Here, we formatted the date into an ISO-standard format Orange recognizes as time variable (“%s-%s-01” % (date[0], date[1])), while the second part is simply a count of our blog posts.

This is the entire code:

from urllib.request import urlopen
from bs4 import BeautifulSoup
import csv
import re

html = urlopen('http://blog.biolab.si')
soup = BeautifulSoup(html.read(), 'lxml')

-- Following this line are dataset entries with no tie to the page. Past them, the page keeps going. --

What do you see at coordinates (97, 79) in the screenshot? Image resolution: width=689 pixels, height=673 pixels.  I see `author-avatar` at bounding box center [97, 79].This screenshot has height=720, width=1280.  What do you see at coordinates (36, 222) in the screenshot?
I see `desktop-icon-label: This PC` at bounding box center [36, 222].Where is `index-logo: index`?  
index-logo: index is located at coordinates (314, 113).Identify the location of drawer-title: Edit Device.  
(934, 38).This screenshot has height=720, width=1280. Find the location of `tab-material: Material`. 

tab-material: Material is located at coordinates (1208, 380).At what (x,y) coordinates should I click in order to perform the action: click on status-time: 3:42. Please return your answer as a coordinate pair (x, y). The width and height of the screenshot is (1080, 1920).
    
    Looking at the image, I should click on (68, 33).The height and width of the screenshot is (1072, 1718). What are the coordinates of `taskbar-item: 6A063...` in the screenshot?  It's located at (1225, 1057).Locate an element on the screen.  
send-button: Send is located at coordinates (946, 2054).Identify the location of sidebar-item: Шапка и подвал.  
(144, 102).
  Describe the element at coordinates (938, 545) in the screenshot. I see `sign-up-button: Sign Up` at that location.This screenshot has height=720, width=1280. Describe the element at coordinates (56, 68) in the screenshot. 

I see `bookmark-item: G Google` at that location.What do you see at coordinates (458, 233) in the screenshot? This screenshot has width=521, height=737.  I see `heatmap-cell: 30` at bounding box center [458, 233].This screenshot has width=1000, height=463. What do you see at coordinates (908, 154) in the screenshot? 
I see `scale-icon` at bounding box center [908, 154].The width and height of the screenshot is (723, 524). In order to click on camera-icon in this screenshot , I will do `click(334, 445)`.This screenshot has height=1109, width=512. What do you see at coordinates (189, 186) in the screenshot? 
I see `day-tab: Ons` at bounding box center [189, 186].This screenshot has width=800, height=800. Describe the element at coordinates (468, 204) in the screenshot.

with open('scraped.csv', 'w') as csvfile:
    csvwriter = csv.writer(csvfile, delimiter=',')
    csvwriter.writerow(["Date", "No_of_Blogs"])
    for item in soup.find(id="archives-2").find_all('li'):
        date = re.findall(r'\d+', item.a.get('href'))
        digits = re.findall(r'\d+', item.contents[1])
        csvwriter.writerow(["%s-%s-01" % (date[0], date[1]), digits[0]])

Related: Scripting with Time Variable

 

Now let’s load this in Orange. File widget can easily read .csv formats and also correctly identifies the two column types, datetime and numeric. A quick glance into the Data Table…

Everything looks ok. We can use Timeseries add-on to inspect how many blogs we’ve written each month since 2010. Connect As Timeseries widget to File. Orange will automatically suggest to use Date as our time variable. Finally, we’ll plot the data with Line Chart. This is the curve of our blog activity.

The example is extremely simple. A somewhat proficient user can extract much more interesting data than a simple blog count, but one always needs to keep in mind the legal aspects of web scraping. Nevertheless, this is a popular and fruitful way to extract and explore the data!